A RabGAP protein and BEACH family proteins regulate contractile vacuole formation and activity and chemotaxis in Dictyostelium.

摘要

The contractile vacuole (CV) system is the osmoregulatory organelle of free-living amoebae and protozoa. I present data showing that the RabGAP RabGAP1 acts as a switch for discharging the CVs into the extracellular medium in Dictyostelium. rabgap1 null (rabgap1-) cells have highly enlarged CVs whose structure and activity are aberrant. In rabgap1- cells, the dynamic fusion of the CV with the plasma membrane is absent and the discharge of CV content is inefficient.
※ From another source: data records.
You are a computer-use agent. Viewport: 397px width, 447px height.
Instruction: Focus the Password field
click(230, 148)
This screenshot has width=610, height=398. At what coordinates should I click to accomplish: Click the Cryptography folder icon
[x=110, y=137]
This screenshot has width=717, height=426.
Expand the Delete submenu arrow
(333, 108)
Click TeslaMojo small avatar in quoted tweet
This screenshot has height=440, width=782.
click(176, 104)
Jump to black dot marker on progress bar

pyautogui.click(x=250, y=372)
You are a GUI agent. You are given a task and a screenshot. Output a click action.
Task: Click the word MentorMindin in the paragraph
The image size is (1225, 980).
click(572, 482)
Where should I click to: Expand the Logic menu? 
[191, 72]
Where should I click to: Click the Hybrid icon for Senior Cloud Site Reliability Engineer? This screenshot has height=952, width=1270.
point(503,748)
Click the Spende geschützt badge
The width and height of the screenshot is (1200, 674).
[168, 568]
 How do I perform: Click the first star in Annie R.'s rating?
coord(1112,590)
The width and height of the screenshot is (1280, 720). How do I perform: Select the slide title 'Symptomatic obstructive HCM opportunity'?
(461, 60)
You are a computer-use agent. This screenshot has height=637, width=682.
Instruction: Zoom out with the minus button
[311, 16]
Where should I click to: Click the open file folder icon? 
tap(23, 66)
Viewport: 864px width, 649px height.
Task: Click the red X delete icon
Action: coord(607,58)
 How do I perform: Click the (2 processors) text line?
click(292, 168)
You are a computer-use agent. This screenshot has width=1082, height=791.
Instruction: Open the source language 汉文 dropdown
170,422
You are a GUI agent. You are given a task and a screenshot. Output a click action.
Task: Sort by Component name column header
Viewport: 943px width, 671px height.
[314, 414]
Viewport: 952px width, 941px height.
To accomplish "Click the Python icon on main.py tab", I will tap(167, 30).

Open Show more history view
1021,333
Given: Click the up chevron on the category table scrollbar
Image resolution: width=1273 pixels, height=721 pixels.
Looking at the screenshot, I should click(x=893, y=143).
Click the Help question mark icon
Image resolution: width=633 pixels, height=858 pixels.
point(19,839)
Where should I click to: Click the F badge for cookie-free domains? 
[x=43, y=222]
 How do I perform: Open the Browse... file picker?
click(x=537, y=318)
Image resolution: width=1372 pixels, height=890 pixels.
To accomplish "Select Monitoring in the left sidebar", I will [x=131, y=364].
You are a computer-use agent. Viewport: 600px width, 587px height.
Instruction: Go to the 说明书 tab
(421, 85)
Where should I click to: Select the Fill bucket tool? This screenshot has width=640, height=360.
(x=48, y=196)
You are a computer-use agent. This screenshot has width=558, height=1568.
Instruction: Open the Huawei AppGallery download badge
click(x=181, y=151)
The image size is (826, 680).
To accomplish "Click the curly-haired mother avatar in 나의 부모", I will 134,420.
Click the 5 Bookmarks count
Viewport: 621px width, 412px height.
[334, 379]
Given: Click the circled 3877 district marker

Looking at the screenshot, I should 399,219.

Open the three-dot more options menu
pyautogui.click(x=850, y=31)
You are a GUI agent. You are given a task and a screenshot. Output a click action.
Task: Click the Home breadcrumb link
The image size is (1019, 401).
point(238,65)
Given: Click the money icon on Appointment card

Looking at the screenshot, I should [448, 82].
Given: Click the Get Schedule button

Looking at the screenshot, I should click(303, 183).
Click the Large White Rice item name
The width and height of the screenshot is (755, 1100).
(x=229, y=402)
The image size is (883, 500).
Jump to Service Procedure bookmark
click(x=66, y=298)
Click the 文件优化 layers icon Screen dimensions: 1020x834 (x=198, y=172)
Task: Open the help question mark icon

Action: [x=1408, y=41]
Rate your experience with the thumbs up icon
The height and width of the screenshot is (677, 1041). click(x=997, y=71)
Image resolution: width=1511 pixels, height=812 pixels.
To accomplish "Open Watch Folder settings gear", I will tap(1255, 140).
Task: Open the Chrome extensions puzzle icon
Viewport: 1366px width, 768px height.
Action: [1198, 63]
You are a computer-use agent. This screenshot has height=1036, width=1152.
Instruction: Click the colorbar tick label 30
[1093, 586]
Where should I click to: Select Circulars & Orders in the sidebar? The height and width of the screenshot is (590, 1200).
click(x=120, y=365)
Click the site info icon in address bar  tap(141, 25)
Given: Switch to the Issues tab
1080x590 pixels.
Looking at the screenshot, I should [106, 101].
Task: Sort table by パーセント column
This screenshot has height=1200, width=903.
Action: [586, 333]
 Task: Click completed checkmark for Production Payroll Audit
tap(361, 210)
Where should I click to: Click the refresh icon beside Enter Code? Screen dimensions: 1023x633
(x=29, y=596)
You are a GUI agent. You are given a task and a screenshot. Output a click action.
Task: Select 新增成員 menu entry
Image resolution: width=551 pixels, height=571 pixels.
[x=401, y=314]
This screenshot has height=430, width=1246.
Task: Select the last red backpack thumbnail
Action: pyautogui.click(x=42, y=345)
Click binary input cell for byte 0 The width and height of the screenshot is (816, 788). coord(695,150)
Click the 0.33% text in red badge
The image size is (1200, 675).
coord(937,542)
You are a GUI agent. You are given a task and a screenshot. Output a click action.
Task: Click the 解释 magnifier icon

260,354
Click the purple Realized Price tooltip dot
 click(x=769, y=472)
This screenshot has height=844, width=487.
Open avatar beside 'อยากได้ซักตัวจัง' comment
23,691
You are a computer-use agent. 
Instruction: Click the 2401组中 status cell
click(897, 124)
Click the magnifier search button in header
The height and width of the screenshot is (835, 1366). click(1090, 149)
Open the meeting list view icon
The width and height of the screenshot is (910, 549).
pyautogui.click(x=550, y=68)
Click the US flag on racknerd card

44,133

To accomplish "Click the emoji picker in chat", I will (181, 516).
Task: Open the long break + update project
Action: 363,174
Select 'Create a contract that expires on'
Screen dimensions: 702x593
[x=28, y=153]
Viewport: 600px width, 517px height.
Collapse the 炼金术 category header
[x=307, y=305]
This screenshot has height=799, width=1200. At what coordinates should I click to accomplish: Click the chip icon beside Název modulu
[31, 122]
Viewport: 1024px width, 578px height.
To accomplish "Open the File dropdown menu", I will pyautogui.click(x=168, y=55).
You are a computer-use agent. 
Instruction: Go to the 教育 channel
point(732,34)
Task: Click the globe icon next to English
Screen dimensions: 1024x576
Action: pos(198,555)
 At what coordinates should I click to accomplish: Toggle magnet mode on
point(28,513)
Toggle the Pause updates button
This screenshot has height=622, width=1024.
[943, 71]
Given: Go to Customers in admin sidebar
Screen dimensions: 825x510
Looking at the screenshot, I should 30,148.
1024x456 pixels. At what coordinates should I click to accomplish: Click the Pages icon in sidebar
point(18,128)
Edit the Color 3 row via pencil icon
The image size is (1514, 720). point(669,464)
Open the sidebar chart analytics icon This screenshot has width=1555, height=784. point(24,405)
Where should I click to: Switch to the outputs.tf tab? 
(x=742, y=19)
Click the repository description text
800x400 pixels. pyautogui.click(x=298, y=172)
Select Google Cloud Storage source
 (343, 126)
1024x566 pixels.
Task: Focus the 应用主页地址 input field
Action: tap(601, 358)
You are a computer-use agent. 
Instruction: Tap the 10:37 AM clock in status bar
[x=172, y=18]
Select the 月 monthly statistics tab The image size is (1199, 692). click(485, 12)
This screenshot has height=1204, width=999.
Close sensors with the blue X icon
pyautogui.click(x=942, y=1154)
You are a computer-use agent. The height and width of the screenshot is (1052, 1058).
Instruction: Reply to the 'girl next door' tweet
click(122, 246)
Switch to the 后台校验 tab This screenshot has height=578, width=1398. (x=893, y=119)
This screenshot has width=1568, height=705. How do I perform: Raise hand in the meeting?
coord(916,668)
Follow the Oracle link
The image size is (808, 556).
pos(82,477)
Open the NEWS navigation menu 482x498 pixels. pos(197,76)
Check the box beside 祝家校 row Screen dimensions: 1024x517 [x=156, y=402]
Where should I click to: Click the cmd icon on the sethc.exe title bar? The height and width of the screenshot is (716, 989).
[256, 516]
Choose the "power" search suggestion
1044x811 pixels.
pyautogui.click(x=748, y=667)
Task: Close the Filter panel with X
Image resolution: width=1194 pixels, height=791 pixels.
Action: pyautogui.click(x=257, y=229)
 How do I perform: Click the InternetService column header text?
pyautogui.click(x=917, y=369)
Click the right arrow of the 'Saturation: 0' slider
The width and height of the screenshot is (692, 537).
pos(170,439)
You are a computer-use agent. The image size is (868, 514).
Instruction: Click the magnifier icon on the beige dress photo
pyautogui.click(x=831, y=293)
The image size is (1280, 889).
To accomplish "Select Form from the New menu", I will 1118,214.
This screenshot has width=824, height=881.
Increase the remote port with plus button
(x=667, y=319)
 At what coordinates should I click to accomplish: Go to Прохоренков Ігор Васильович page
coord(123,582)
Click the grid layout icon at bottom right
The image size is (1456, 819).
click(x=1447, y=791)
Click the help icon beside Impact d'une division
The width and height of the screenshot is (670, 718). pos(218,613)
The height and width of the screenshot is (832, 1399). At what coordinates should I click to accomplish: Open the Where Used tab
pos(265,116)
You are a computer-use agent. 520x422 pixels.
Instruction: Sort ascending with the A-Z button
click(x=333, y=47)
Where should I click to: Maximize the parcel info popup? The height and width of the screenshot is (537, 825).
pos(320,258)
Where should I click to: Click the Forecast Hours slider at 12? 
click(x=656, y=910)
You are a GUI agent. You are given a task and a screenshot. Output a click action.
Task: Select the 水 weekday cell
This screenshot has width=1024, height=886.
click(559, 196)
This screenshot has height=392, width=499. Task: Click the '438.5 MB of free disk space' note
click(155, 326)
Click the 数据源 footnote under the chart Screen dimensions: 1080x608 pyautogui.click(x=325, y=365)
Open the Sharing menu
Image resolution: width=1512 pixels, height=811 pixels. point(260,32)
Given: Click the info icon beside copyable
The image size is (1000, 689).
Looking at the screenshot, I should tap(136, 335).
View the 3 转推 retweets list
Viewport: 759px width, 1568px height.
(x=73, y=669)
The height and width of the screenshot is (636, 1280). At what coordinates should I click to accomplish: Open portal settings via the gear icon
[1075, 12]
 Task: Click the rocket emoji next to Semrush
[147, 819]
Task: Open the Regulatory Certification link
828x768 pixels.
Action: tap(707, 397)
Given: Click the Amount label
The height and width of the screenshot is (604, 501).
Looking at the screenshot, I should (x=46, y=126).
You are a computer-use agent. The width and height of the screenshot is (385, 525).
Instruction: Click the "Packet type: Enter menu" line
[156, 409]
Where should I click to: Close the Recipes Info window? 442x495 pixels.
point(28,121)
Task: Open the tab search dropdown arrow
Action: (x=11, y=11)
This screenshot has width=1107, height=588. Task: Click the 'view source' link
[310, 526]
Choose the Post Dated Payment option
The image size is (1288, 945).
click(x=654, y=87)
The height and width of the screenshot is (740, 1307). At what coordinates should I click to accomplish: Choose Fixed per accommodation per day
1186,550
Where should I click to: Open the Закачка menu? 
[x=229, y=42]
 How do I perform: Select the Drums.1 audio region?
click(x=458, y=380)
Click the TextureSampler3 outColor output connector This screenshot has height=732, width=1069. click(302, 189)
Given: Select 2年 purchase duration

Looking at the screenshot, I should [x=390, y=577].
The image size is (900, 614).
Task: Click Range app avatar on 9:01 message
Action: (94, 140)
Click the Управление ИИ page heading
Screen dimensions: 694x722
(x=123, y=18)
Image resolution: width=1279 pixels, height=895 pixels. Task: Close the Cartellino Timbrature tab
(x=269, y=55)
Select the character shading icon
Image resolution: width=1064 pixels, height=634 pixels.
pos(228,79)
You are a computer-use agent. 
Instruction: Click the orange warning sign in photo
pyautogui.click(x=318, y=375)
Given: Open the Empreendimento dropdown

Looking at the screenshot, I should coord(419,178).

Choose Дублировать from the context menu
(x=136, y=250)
RabGAP1 localizes to the CV membrane whereupon the vacuoles stop charging, become round, and fuse to the plasma membrane. Drainin, another TBC-domain containing protein, and RabGAP1 sequentially localize to the CV membrane and regulate CV discharge. Rab8A and Rab11A interact with RabGAP1, co-localize with RabGAP1 on the CV, and suppress the rabgap1- large vacuole phenotype. However, Rab8A suppresses both the large vacuole phenotype and the abnormal discharging phenotype in drainin - cells. I identified two BEACH family proteins, LvsA and LvsD, as a suppressor and an enhancer of the rabgap1- large CV phenotype, respectively. Analysis of LvsA and LvsD mutant strains in a rabgap1- background revealed that LvsA and LvsD have distinct functions in regulating CV biogenesis by controlling the recycling of CV membranes. My studies help define the pathways controlling CV regulation and biogenesis.; In the last part of the dissertation, I provide evidence that CVs might be the intracellular storage of Ca2+ to regulate F-actin polymerization and chemotaxis in Dictyostelium.